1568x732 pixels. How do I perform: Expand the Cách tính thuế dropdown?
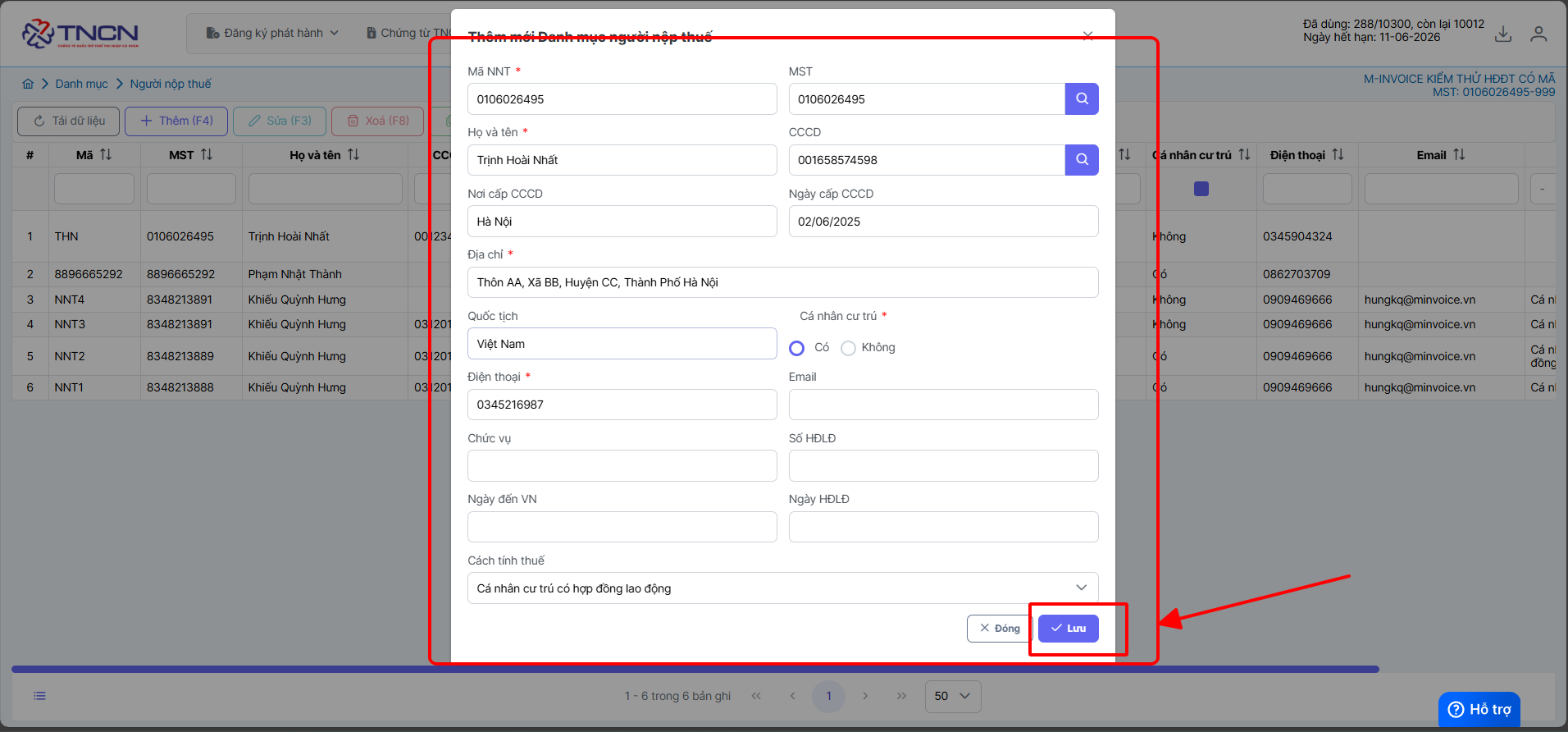(x=783, y=588)
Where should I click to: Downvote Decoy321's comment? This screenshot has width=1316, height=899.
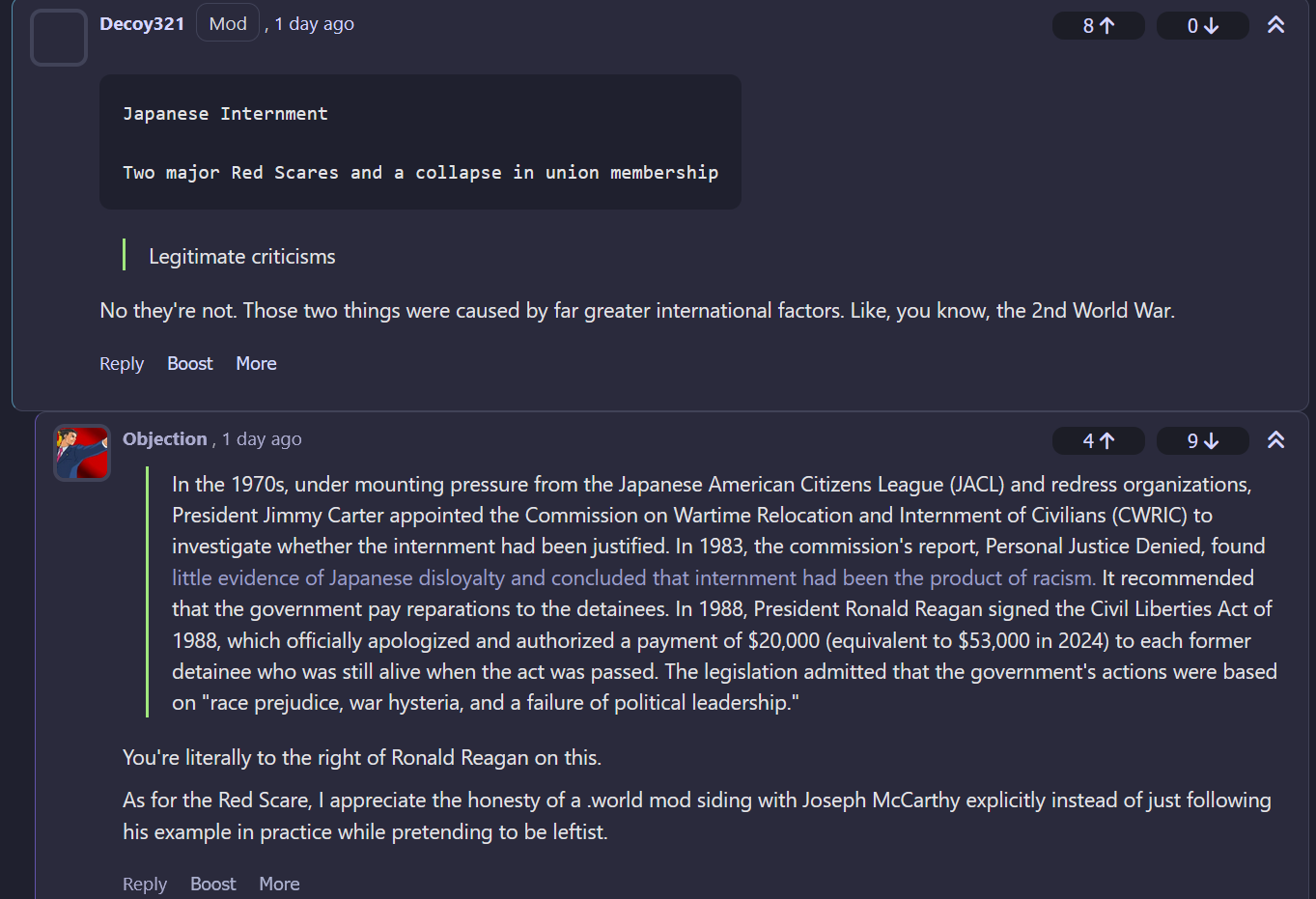pyautogui.click(x=1202, y=26)
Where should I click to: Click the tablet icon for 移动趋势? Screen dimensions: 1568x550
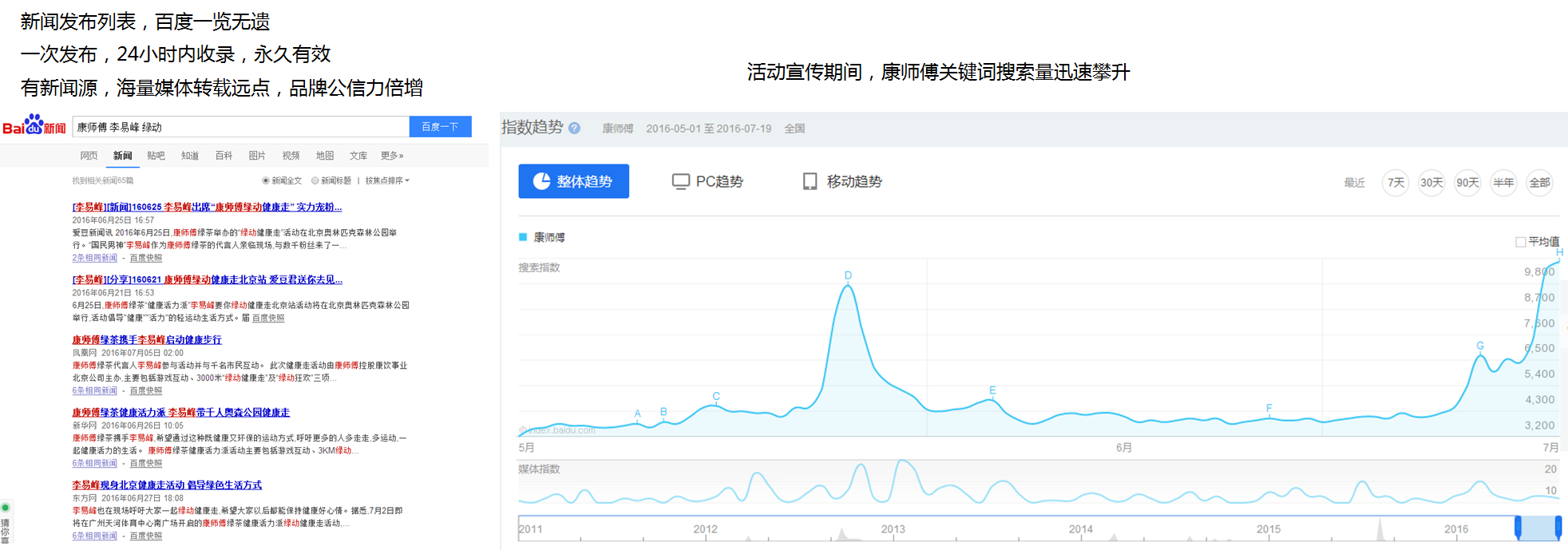click(810, 182)
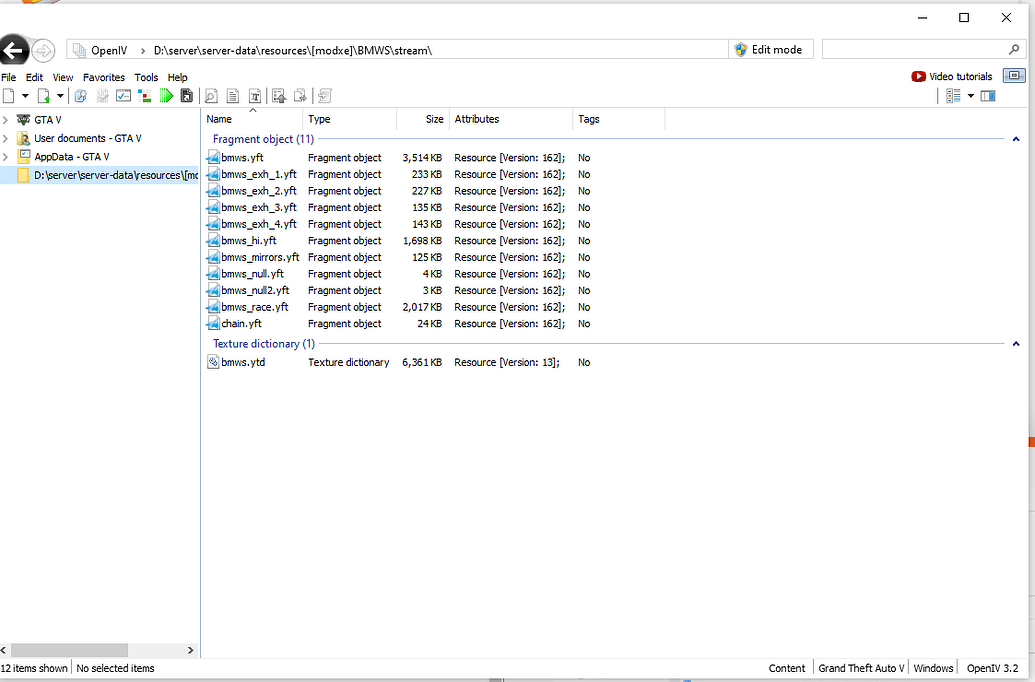Viewport: 1035px width, 682px height.
Task: Open the Tools menu
Action: [146, 77]
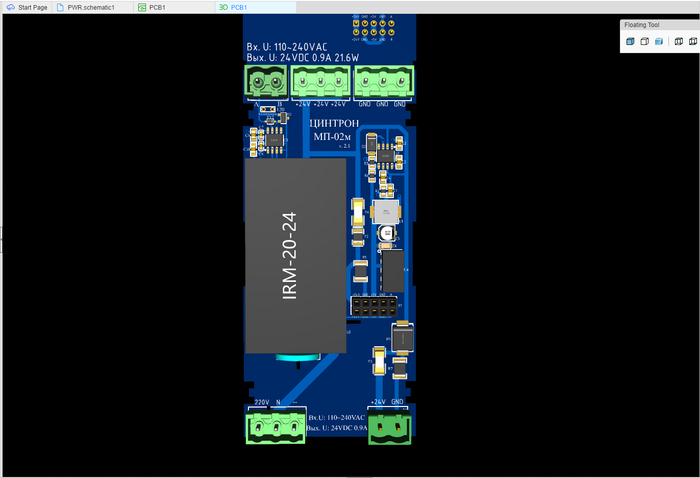Viewport: 700px width, 478px height.
Task: Click the A B two-pin green connector
Action: pos(266,82)
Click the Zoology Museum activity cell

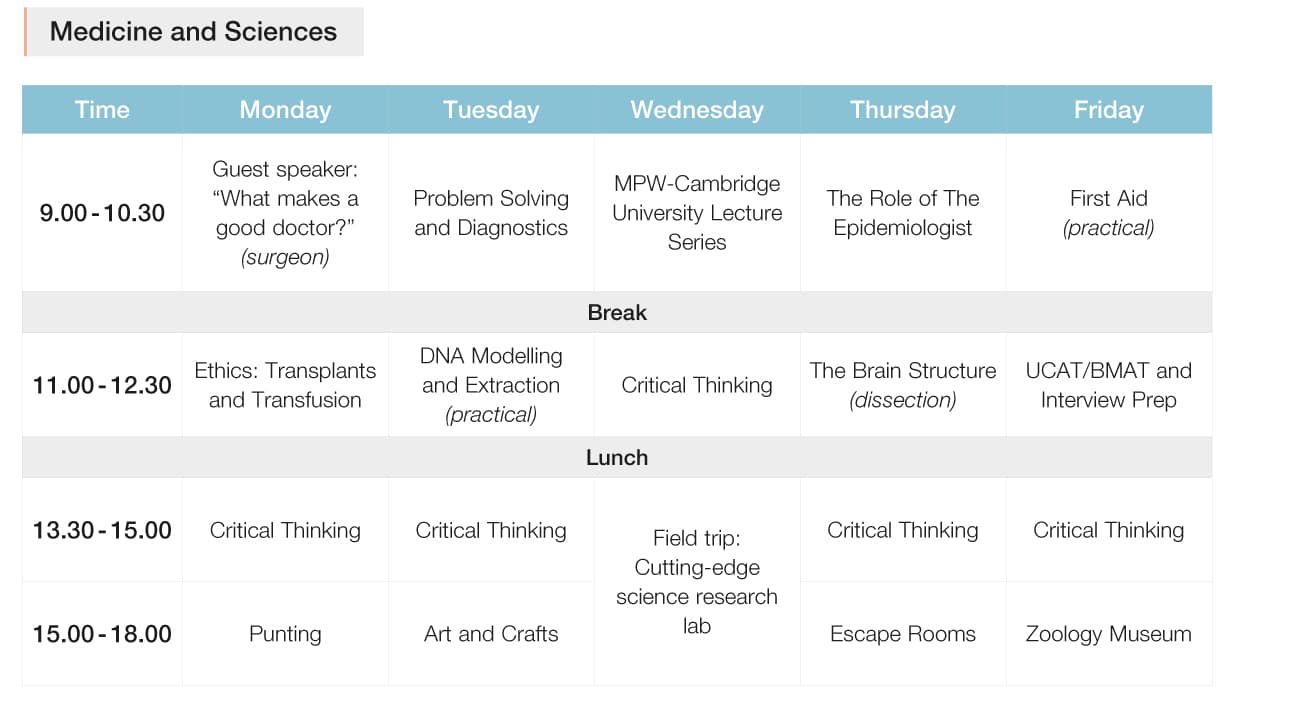click(x=1108, y=634)
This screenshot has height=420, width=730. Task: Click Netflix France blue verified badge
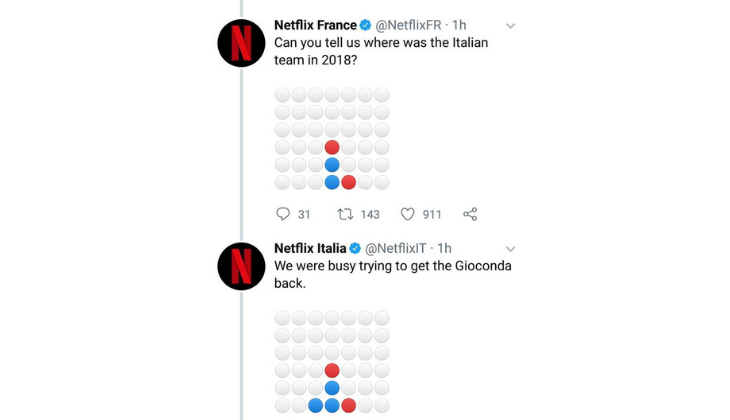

##########

Exercise brief:
Skip the pictures and print exactly the lines from the one containing "Where should I click to: Click" through the end of the records above.

Task solution:
Where should I click to: Click the tablet icon for 移动趋势? Screen dimensions: 1568x550
click(810, 182)
Viewport: 1035px width, 682px height.
Task: Open the Tools menu
Action: [146, 77]
Viewport: 700px width, 478px height.
Task: Click the A B two-pin green connector
Action: pos(266,82)
Click the Zoology Museum activity cell

click(x=1108, y=634)
This screenshot has height=420, width=730. Task: Click Netflix France blue verified badge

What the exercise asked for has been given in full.